The meeting was notably shorter than the two previous meetings when a contingent of Dunham residents had attended to protest a stop sign on the main street in Dunham. At last month’s meeting, the council voted to replace the sign. Depriest said he has spoken to representatives of the Kentucky Department of Transportation (DOT) who told him the sign will be replaced with a sign warning motorists to drive slowly. He said it should be in place by the end of August.

Councilmember Rebecca Amburgey added that the city needs to address the water problem in Dunham caused by stopped up culverts. Depriest said that he has spoken to the highway department and county officials and asked for help in replacing the culverts. He added that the heavy rains that have hit Letcher County this summer have exacerbated the situation.

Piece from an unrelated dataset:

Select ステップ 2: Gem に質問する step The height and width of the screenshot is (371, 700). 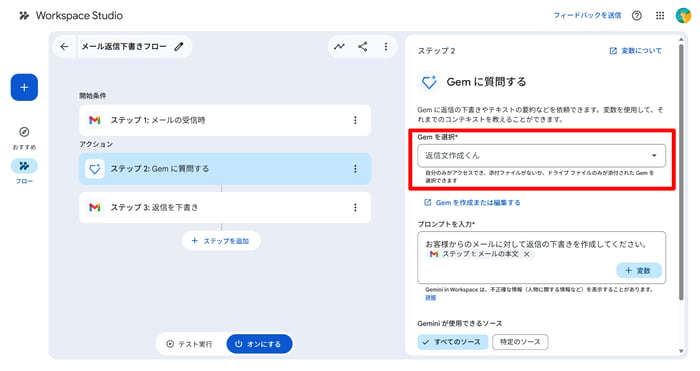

Depriest said he has discussed the “slick spot” on US 119 North that have been blamed for several serious wrecks with the DOT. The spot is located just below the runaway truck ramp on the downhill side of US 119, and although no actual cause has been determined, it tends to be more slippery than most places on the road in wet weather. Depriest said he was told that when the road is repaved, the highway department will use a rougher surface in that area to try to improve traction. Signs with flashing lights also warn motorists to slow down.

Depriest reminded the council that the Jenkins Days Homecoming Festival will be held August 23-25 and said that there will be a prize for the best decorated tent. He also asked the council to consider the possibility of allowing a yard sale/flea market to be held on Friday afternoons in the city park to attract visitors, and said that the events would only be allowed if nothing else is planned. Rebecca Amburgey said that the participants would have to be made aware that they will have to clean up their sites.

The Jenkins Police Department responded to 46 service calls in July, and made 18 arrests. Two arrests were for DUI, two were related to domestic violence, and four were drug related. The department also issued 10 citations, served eight warrants, one summons, and 12 warnings. City officers responded to four vehicle collisions with injury and three without injury. They also made one motorist assist.

The council also passed Budget Amendment 249-A, which included accepting a grant of $29,780 that pays for a new police cruiser, and Fire Department Grants for $141,715 for air packs for breathing apparatus for firefighters.

The city manufactured 11,745,000 gallons of treated water in July and sold 9,794,000 gallons, for a difference of 1,951,000, or a potential loss of 17 percent.